Gesù Cristo: Il Verbo Incarnato
L’incarnazione della Parola di Dio in Gesù è il centro della fede cristiana e il culmine della Rivelazione. Gesù non è solo un profeta che insegna in nome di Dio, ma parla con autorità propria. La sua parola opera miracoli, perdona i peccati e istituisce i segni della nuova alleanza. Egli è l'evento definitivo della Parola di Dio nella storia: la Parola «uscita dalla bocca di Dio» e ritornata al Padre dopo aver compiuto la sua opera.
Il mistero pasquale di Gesù, la sua morte e risurrezione, è il punto da cui vanno lette tutte le Scritture.
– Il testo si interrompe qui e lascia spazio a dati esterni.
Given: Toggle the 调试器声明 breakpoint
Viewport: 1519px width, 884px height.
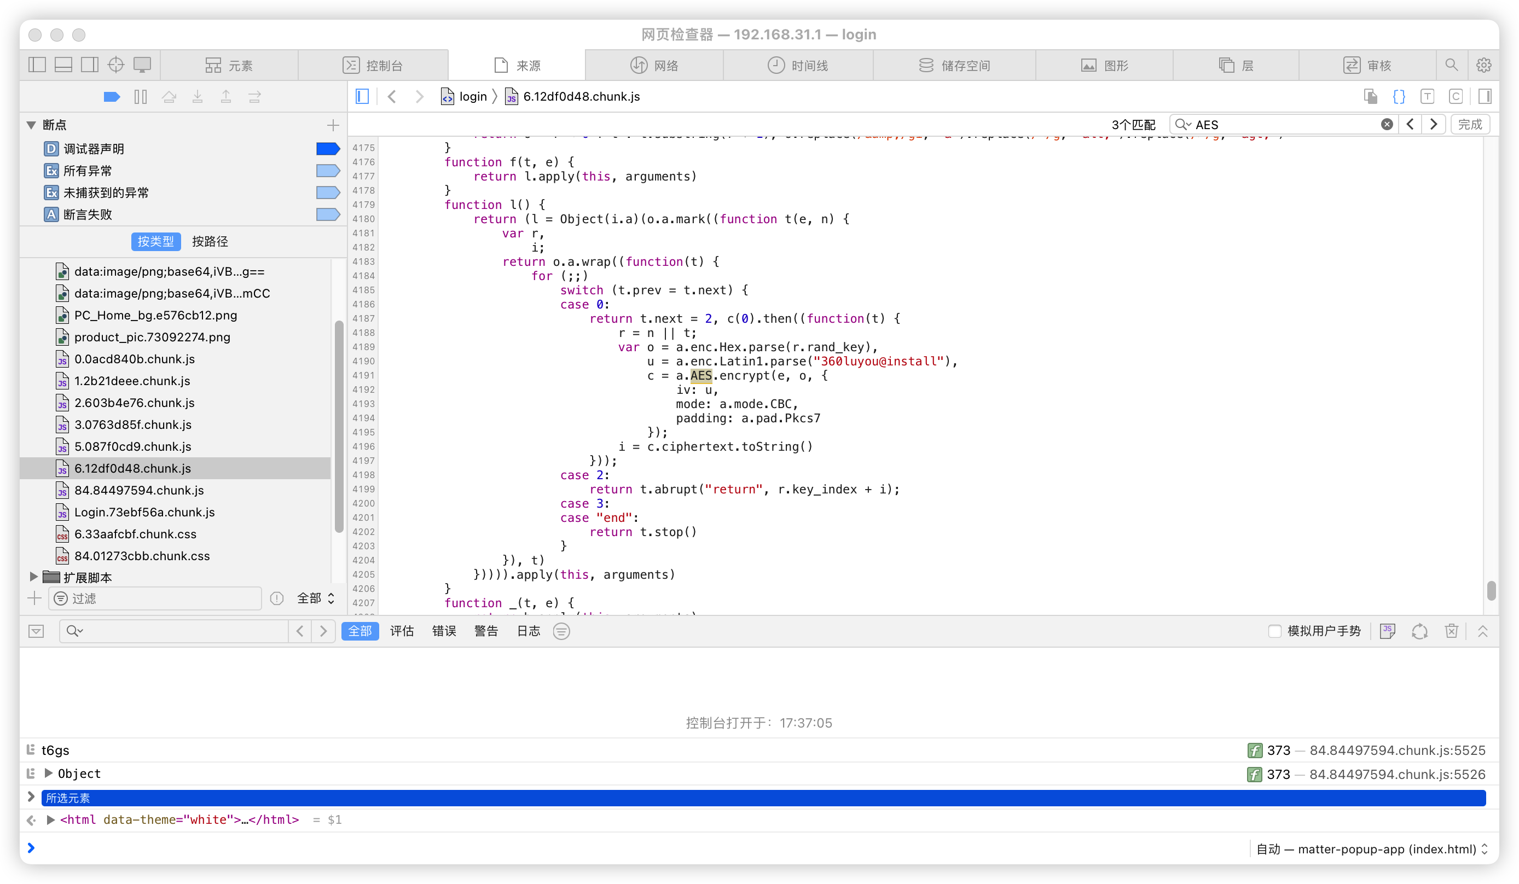Looking at the screenshot, I should point(328,149).
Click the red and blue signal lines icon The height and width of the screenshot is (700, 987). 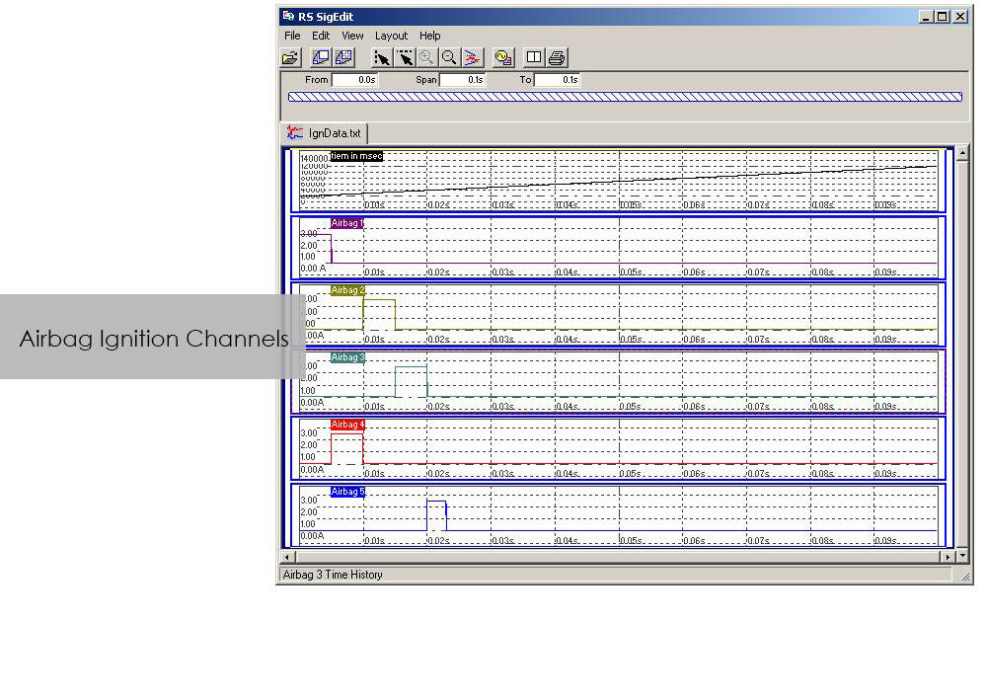click(472, 58)
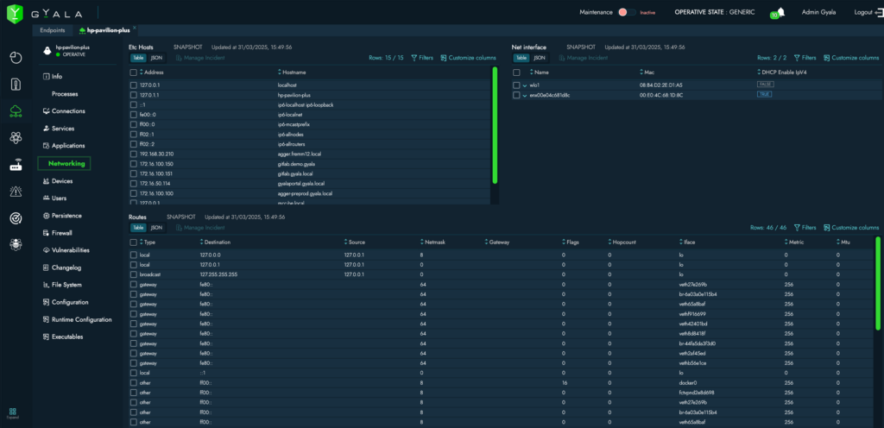The width and height of the screenshot is (884, 428).
Task: Click the router device icon in left rail
Action: (x=16, y=165)
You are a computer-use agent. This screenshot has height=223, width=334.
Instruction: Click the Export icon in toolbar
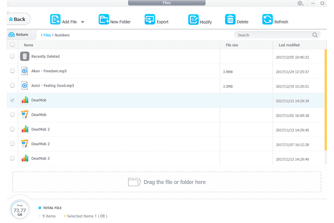click(x=150, y=19)
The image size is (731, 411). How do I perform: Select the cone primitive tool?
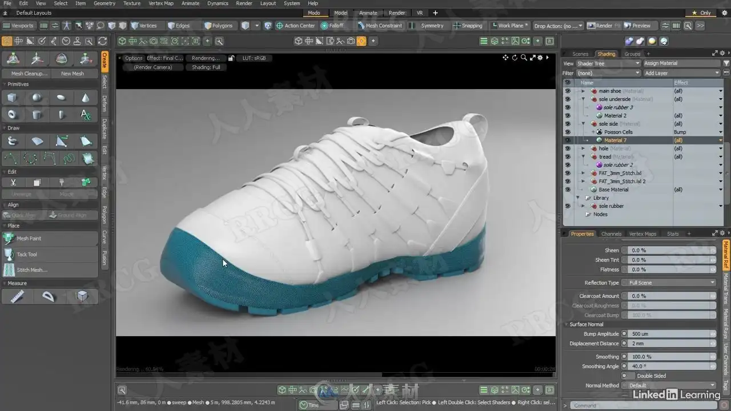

San Girolamo affermava con forza: «L’ignoranza delle Scritture è ignoranza di Cristo». La Bibbia è lo strumento con cui Dio parla ogni giorno ai fedeli, diventando stimolo e sorgente della vita cristiana.
Vito Mancuso, "Gesù e Cristo"
L'Interpretazione della Parola: Esegesi e Tradizione
Il termine «esegesi», dal greco, significa «tirare fuori»: è il lavoro con cui si trova il senso che l’autore ha voluto dare al suo parlare. Esistono vari livelli di lettura:
| Metodo | Descrizione |
|---|---|
| Peshât | Il senso letterale o storico della parola, che richiede critica testuale e letteraria. |
| Derash / Midrash | La ricerca del significato più profondo, spirituale e nascosto del testo. |
| Tipologia | Vedere in personaggi ed eventi dell’Antico Testamento dei «tipi» o prefigurazioni di Cristo e della nuova alleanza. |
Nessuna interpretazione può essere totalmente individuale. La Parola va letta nello Spirito che l’ha composta e in comunione con la Tradizione ecclesiale. San Girolamo sottolineava la necessità di rimanere uniti alla «Cattedra di san Pietro», poiché su quella pietra è edificata la Chiesa. Solo chi accetta di lasciarsi interpellare dalla presenza che abita il testo sacro può scoprirvi una voce che parla al suo cuore.
Simbolismo Cristiano nella Vita Quotidiana
I simboli cristiani si incontrano spesso nella vita di tutti i giorni e portano messaggi profondi legati alla fede e alla speranza:
- Il Pesce (ICHTHYS): Uno dei simboli più antichi, usato come codice segreto dai primi cristiani; ogni lettera rappresentava una parola associata a Gesù.
- L'Ancora: Segno di speranza che assicura che il cristiano non soccomba nelle tempeste della vita, aiutandolo a raggiungere il porto della redenzione.
- La Vite e il Vino: Simboleggiano il legame vitale tra i credenti e Gesù («Io sono la vite, voi siete i tralci»).
- L'Agnello di Dio: Simbolo del sacrificio di Gesù che redime l'umanità dai peccati.
- La Colomba: Segno dello Spirito Santo e della riconciliazione con Dio.
La verità nella Bibbia non è un mero concetto intellettuale, ma si fonda sull’esperienza religiosa dell’incontro con Dio. Essa dice la verità quando insegna il vero volto di Dio e il senso del destino dell’uomo, parlando il linguaggio della fede e della carità.